Nel febbraio ’44 Carlotta richiede per sé la visita medica, in seguito alla quale viene giudicata non idonea al campo di concentramento. Sul foglio di scarcerazione, che porta la data del 18 marzo '44, si dice che la reclusa, di professione casalinga e con cultura "superiore", durante i tre mesi e mezzo di detenzione ha tenuto condotta "ottima". E’ stata munita di foglio di via obbligatorio “con ingiunzione di presentarsi nel termine di giorni uno" all'autorità di P.S. di Urbania.
Una volta scarcerata, Carlotta presenta richiesta di liberazione del marito.
Sottoposto a visita medica, il mese seguente egli viene giudicato idoneo al campo di concentramento ma necessario per assistere la moglie, pertanto viene liberato. I due coniugi si ricongiungono in internamento a Urbania, finchè non si danno alla fuga ma non per andare lontano.
Si inserisce qui la testimonianza di un cittadino di Urbania, Antonio Tallarini. Egli ricorda che i suoi genitori nascosero in casa propria i coniugi Szantò che in precedenza vivevano presso il barbiere Stanislao Frattini, e fu proprio quest’ultimo a indirizzarli da loro. Vincenzo Tallarini e sua moglie Seconda avevano una casa colonica fuori del paese, sulla dorsale collinare: il podere Montanara. Carlotta parlava il tedesco perfettamente, pertanto quando dei militari germanici si presentavano da quelle parti li intratteneva fingendo di essere una sfollata del Nord, mentre suo marito restava sempre nascosto.

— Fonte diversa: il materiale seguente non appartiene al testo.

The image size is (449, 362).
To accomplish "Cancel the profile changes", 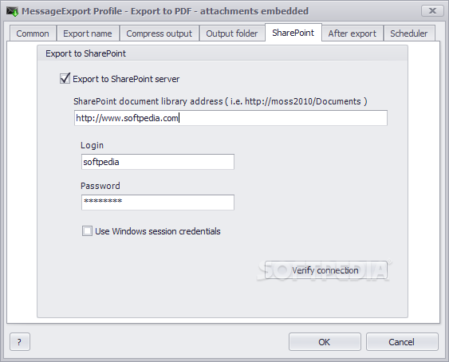I will (x=402, y=341).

Giuseppe e Carlotta rimasero da loro fino alla liberazione del territorio e mantennero contatti anche dopo la guerra, scambiandosi delle visite. I due internati non avevano figli ed erano tornati a vivere a Trieste dove conducevano una fabbrica di linoleum. La famiglia marchigiana che li salvò riceveva spesso notizie, compresa una fotografia di Carlotta datata 1970.
Per il presunto legame degli Szantò con Lazzaro Werczler durante la permanenza a Urbania, si veda la scheda di quest'ultimo.